>Hey! The immigration _IS_ illegal.
John Gulick sez:
Yeah, I used the scare quotes for some reason ... perhaps residue from my p.c. past.
CD:
>It is damn hard to get a work permit in Russia, much less citizenship.
>Hell, it's hard to work legally in >Moscow even if you're Russian and don't
>have a residence permit (The >obnoxious invention of Yury Luzhkov). Which
>doesn't keep lots of >people from doing it anyway, of course.
JG:
The border patrol and the local police in the RFE make a pretty good living from allowing the Chinese to "do it anyway," from what I've heard and seen. And mafiosi construction contractors in Vladivostok are peachy keen about it: hard-working labor cowed by the prospect of deportation. In any event, a story repeated over much of the world.
CD:
>There's already a lot of anti-Chinese sentiment in the Russian Far >East.
JG:
My sense is that it peaked at least a half-decade ago, when Primorsky Krai guv Nazdratenko was at his race-baiting worst. The migration service stiffened their policy a bit, and the corrupt ranks of the border patrol were cleaned out to some degree. In my estimation, when Iowan corn and Brazilian soybeans hit the Chinese market full force and Northeast Chinese farmers take it on the chin, the rampant border crossing will return, and so will the "anti-Chinese sentiment."
CD:
>That territory has been contested by China for a long time ...
JG:
Yep, despite official denials that Beijing has any designs on land north of the Amur River, because this territory was absorbed by the early Qing (like Tibet, like Taiwan) and then lost to Tsarist Russia in the 1850's, it is the garden variety Chinese opinion that demographic reconquest is thus fully justified (however indirectly this garden variety sentiment may be expressed). Justifying demographic reconquest, of course, is qualitatively different from claiming that the PRC should exercise sovereignty north of the Heilongjiang.
CD:
>ethnic tensions are increased by the rapid decline of the ethnic >Russian
>population there (mainly because of mass emigration of >Russians from the
>Far East and Siberia to European Russia, where >living standards are an
>order of magnitude higher unless you're lucky >enough to work for a big
>natural-resource monopoly like Nikoil).
Indeed.
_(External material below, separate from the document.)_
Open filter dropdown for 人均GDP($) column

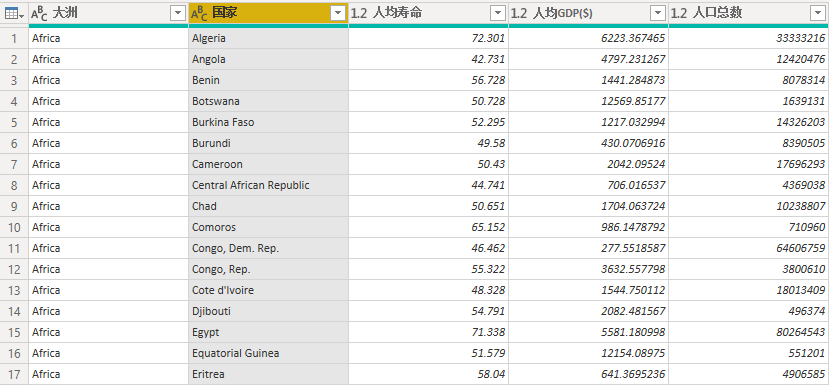(x=658, y=14)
There is a section of the productive property-owning class and the remaining European Russian professional class which acknowledges that the salvation (from a conventional economic growth perspective) of the RFE must necessarily combine Japanese/South Korean capital and Chinese labor. (The Chinese capital for the most part is too fly-by-night and not oriented enough toward fixed investment for their tastes).
CD:
>BTW in internal Russian politics there's a lot of debate between the
>"Eurasionists" who want a close alliance between Russia and China to
>counteract Western influence, and those that view China as the main >threat
>in the future, esp. because Russia is selling it lots of high->tech
>weapons, and therefore want to anchor Russia in the West to >counteract the
>influence of the southeastern flank. It's a bitch being >a country so huge
>you border on both the EU and the PRC.
JG:
Yes, I've taken a gander at some of what you've posted on this over the last several months. Tres interessante. The tango's being played out in the UN Security Council at the moment, and in the oilfields of Iraq all too soon. If Bush and company played their cards right, they could solidify their romance with Russia, an alliance that would come in handy when the U.S.' "strategic competitor," the PRC, cranks up its consumption of RFE natural resources. But they keep on high-hatting Pootie-Poot with this unilateral war in Iraq thingy and a dozen other thingies (forcing Putin to save face with the Kremlin et. al.). All of which about you have a far more knowledgeable and sophisticated angle than I.